:: TASK BRIEF ::
Only lines, not pictures: please repeat exactly the lines from the one with "You are a GUI" through the end of the listing.

:: GIVEN DATA ::
•••••

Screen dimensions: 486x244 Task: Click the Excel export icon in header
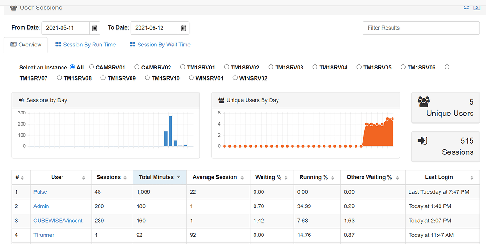pos(477,7)

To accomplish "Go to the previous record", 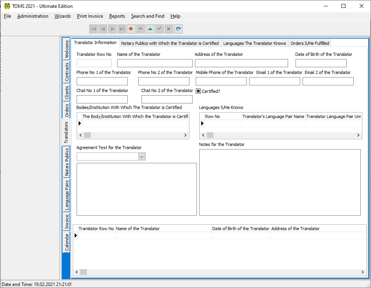I will pos(103,29).
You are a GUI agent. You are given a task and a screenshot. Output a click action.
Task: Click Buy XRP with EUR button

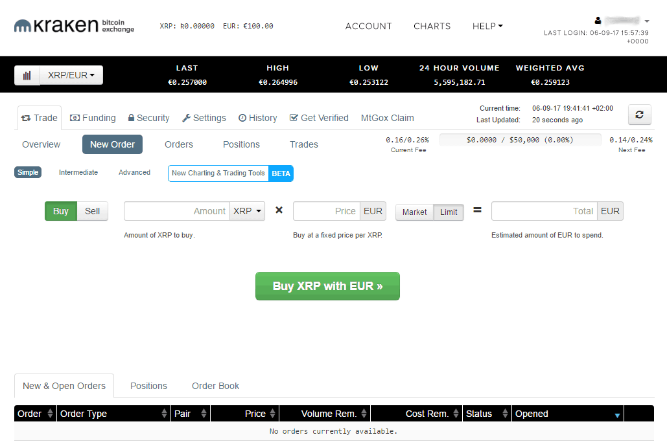point(327,286)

•••••

:: WRITTEN SOLUTION ::
You are a GUI agent. You are given a task and a screenshot. Output a click action.
Task: Click Buy XRP with EUR button

point(327,286)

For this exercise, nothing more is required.